Registration: If the contract/agreement is related to the sale or purchase of immovable property or lease of immovable property, The Registration Act, 1908 shall be applicable to all such documents. If a document/Agreement for lease has been executed between parties for one year or more than one year it should be registered; otherwise, it is not effective unless it is registered with concerned Authorities. Many times, it has been assumed that using a stamp paper in a contract is registration of the agreement, but the registration of stamp paper with a vendor does not mean the registration of agreement; it is misunderstanding the applicability of stamp act 1899 and The Registration Act, 1908. For the clarification purpose the difference in applicability of these Acts should be noted that,

  • The Stamp Act confirms the validity of a stamp paper
  • The Registration Act confirms the Validity of the document registered under the Registration Act.
  • The Purpose of the Stamp Act to raise and protect the public revenue and the purpose of the Registration Act is to protect the public property or interest of parties.
  • The Authorized vendors are responsible to maintain the record of Stamp papers, distributed or sold by them, for the protection of the public from fraud or any type of cheating etc. They attend the Court in the evidence if any time called by any honorable court for the verification of stamp paper which has been used for the execution of the document which has been presented in the evidence. The Registrar under the Registration Act maintains the record of the documents related to the immovable property in his territory which may verify the true ownership of the person when it is required in case of any dispute. 
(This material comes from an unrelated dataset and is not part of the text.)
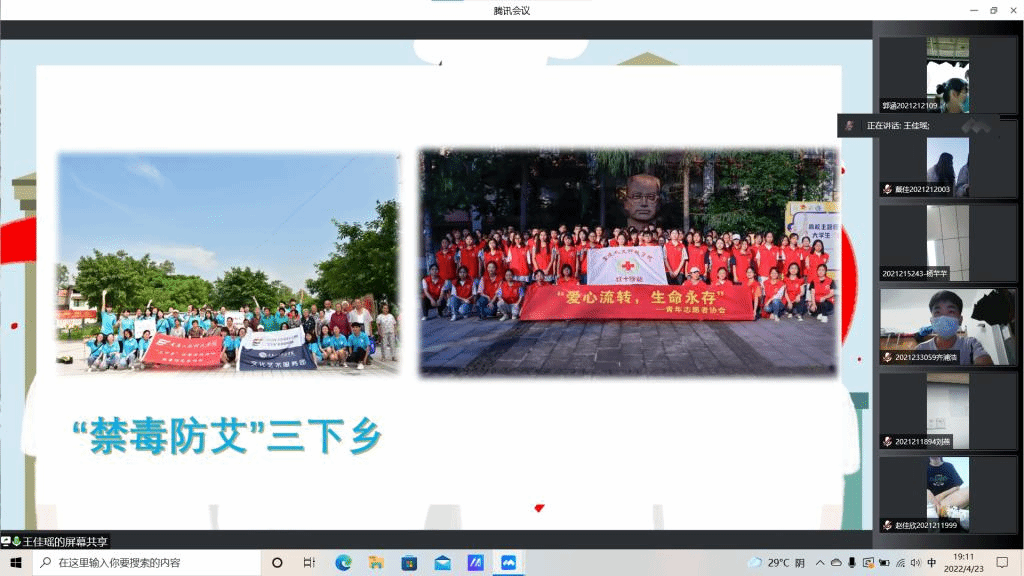Click the left group photo on slide
The width and height of the screenshot is (1024, 576).
tap(228, 264)
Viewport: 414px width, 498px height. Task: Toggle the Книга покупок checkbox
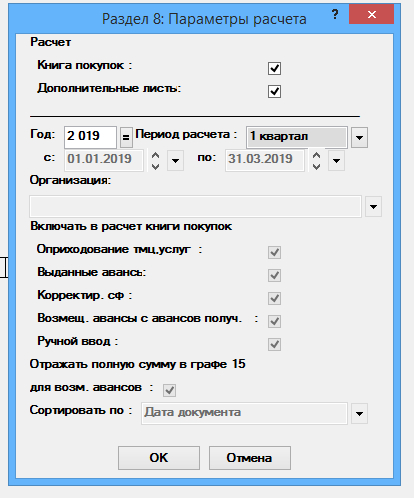coord(274,68)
  • The vendor of a Stamp paper who registers it, only verifies the stamp paper which has been issued by him, he can’t verify the contents of the document. The Registrar under Registration Act verifies the contents of the document which has been executed between the Parties.
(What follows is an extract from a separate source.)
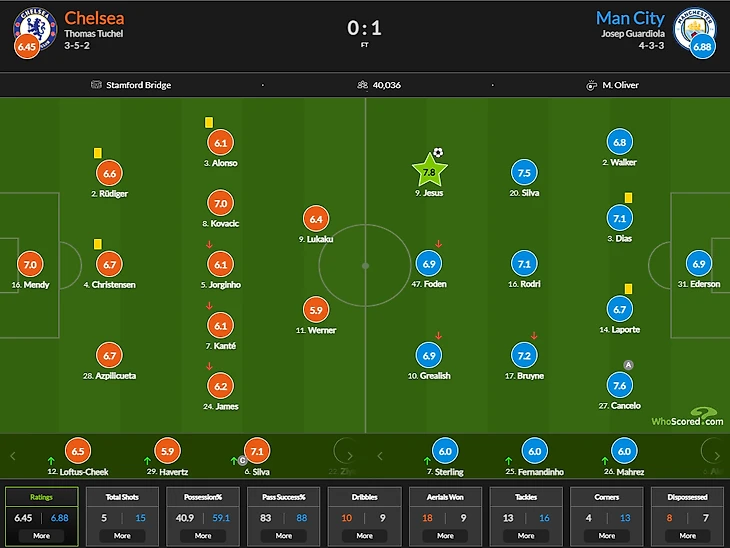Image resolution: width=730 pixels, height=548 pixels.
Task: Click the whistle icon beside M. Oliver
Action: click(x=591, y=85)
  • The vendor of stamp papers gets a license for such work under the Stamp Rules, he is not a public servant and a registrar under the Registration Act appointed by Provincial government, and he is a public servant.

Initials on each Page: The purpose behind this requirement is that it prevents one of the parties from later inserting a false or modified page. It prevents fraud in the enforcement of contracts. It makes it difficult for a party to change the contents of an agreement once. In case of change of modification or correction even in a single word or letter both parties shall have to initialize on the place where they have changed or corrected the word or letter. If the contract is signed between two individuals, then both parties have to affix their initials and thumb impressions on each page. This would further protect the documents from any forgery.